Statement of the Problem: Lipids and lipid-based excipients are increasingly applied for development of patient-centric products. Their application in the pharmaceutical formulations covers a wide range, from taste-masking of oral dosage forms with modified; both immediate- and extended release profile to development of advanced nanoparticles for pulmonary or parenteral route of drug administration. Despite of this diversity in application, the drug release instability and the lack of mechanistic understanding of it still prevent the larger-scale application of lipidic excipients. This abstract provides a comprehensive overview on the complex solid state behavior of lipids and describes methods for monitoring this behavior for obtaining reliable and reproducible dosage forms.
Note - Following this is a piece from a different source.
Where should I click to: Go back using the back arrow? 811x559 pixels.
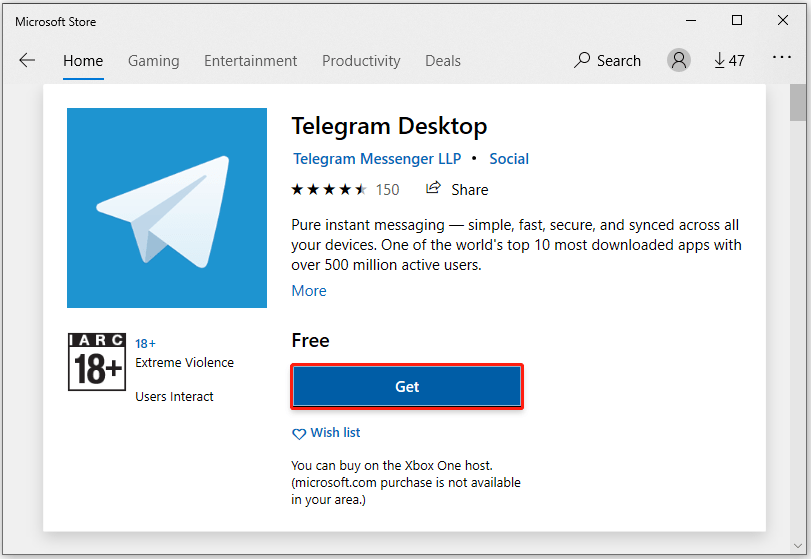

Methodology & Theoretical Orientation: Solid state behavior of lipids was studied as the response to the composition of formulation and to the critical parameters of the applied product manufacturing process, using X-ray diffraction, PLM and DSC. The applied processes were hot-melt coating for taste-masking and high pressure homogenization for preparation of nanosuspensions. Quality by Design (QbD) tools were used for monitoring the manufacturing process.

Findings: The instability of lipidic formulations can be addressed to both changes in molecular and supra-molecular levels. Changes in molecular level mainly contains polymorphic transformation and alteration in crystallite thickness, which can be monitored by careful selection of formulation composition and process parameters. Certain surfactants can be used as modifier, influencing the kinetic character of polymorphic transition of lipids. Process temperature can be monitored to control both crystallite growth kinetics and polymorphic transition. Understanding the microphase separation of formulations containing emulsifier is necessary and will help to improve the selection of pharmaceutical formulations.